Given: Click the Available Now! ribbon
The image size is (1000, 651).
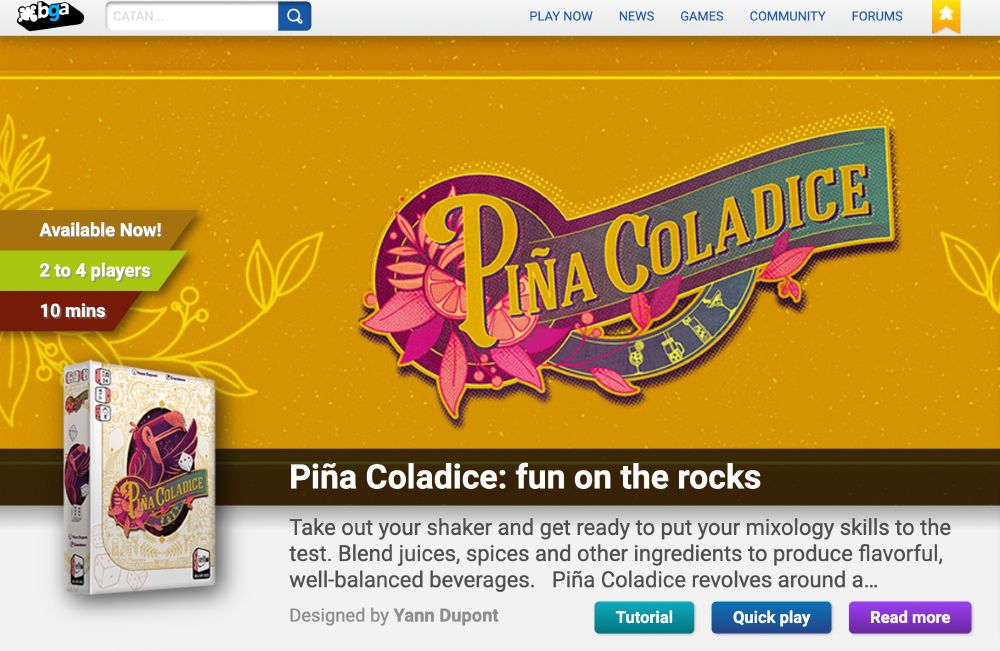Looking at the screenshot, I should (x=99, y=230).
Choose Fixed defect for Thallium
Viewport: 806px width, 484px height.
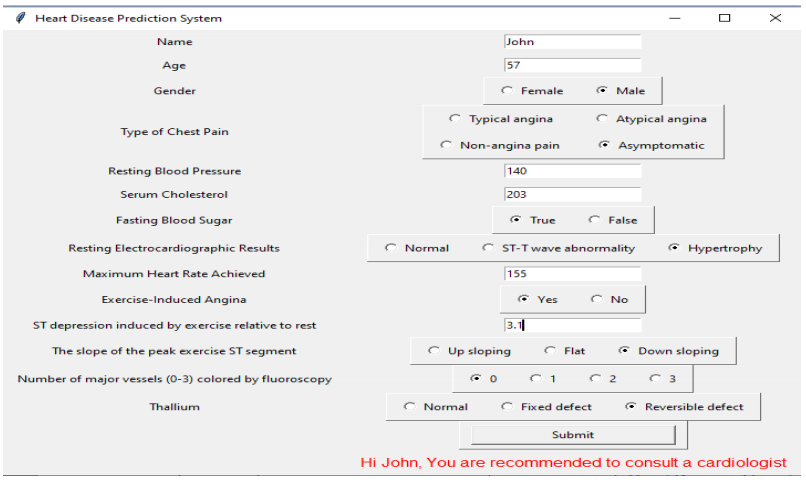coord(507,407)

========================

TASK DESCRIPTION » Can you print every line of the rows above word for word, leaving the pictures out?

OUTPUT BELOW »
Given: Click the Available Now! ribbon
The image size is (1000, 651).
Looking at the screenshot, I should (x=99, y=230).
Choose Fixed defect for Thallium
Viewport: 806px width, 484px height.
coord(507,407)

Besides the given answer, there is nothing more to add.